We had a very animated discussion with one of the farmers today. He went straight to the core and said that the many of the accessories needed for his farming are very expensive and always produced in the countries we come from. So we basically got an appeal to lower the prices on for example pesticides. Unfortunately we had to tell him that we don’t have much saying when it comes to set these prices, but it’s definitely something worth to think of.
We know chemicals used in coffee production don’t sound good. But in Kenya there is no way around it. We have written about it before but it’s worth mentioning again. Here they have at least 2 diseases affecting coffee trees that you can’t ignore of you want to have any trees left for the next season.
And with the farmers words ringing in the head, one can easily understand that he wont spray his trees with anything but the bare minimum even if the prices on pesticides would go down to the half.
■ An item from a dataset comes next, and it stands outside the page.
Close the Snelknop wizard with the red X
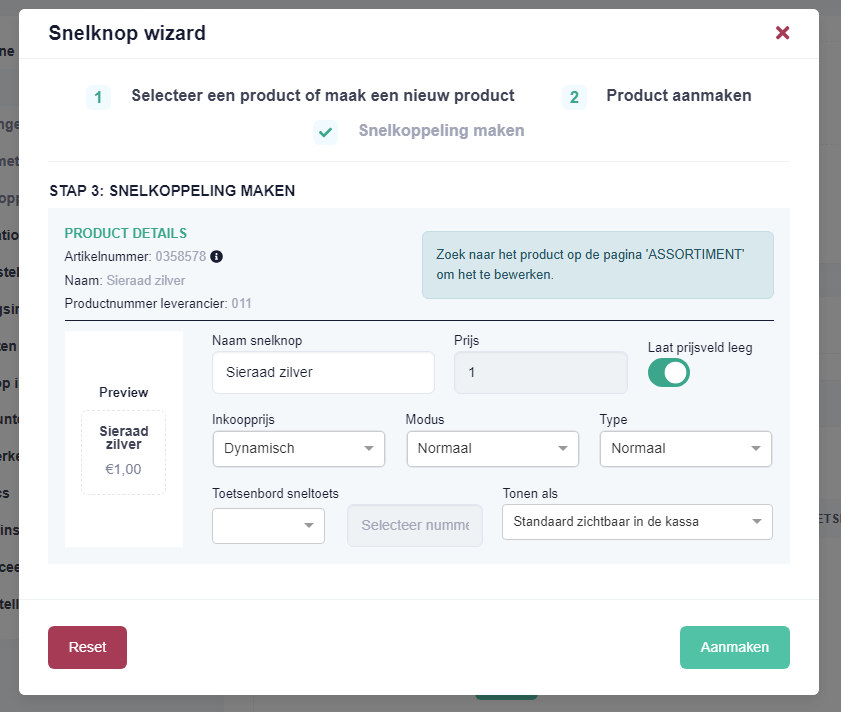Screen dimensions: 841x712 (x=783, y=33)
As you might have understood, the work with this years harvest is over for the farmers and wetmills. Now is the time to do all the things that where were set-aside during the hectic period. Repairing and overseeing equipment like drybeds and de-pulpers. For the farmers it is time to think about pruning.
Tomorrow early morning we head back for Nairobi to see settle some last things about the handling of the green beans. And then we fly home to the snowstorms.
It has been an incredible visit here in Nyeri and we will for sure come back. The dedication of these people is amazing and you can really feel that they care for what they produce. Not talking of how dependent they are on every crop to survive. And they are very aware of the fact that anything that can improve the quality and quantity of the next harvest is essential for them to get better prices.
One thing that surprised us was how often it was the farmers that brought up Direct Trade as their vision of the future. Almost before we even had introduced ourselves they started talking about all the benefits of this trade model versus the others.
We could always see the benefits for us and had seen how it could be of mutual interest at other places where we buy our coffee. But that the farmers here themselves at all the wetmills we visited were so focused and already had such a clear strategy about Direct Trade- this was a revelation to us.
So this makes it really easy for us to leave this time- we know we will be back.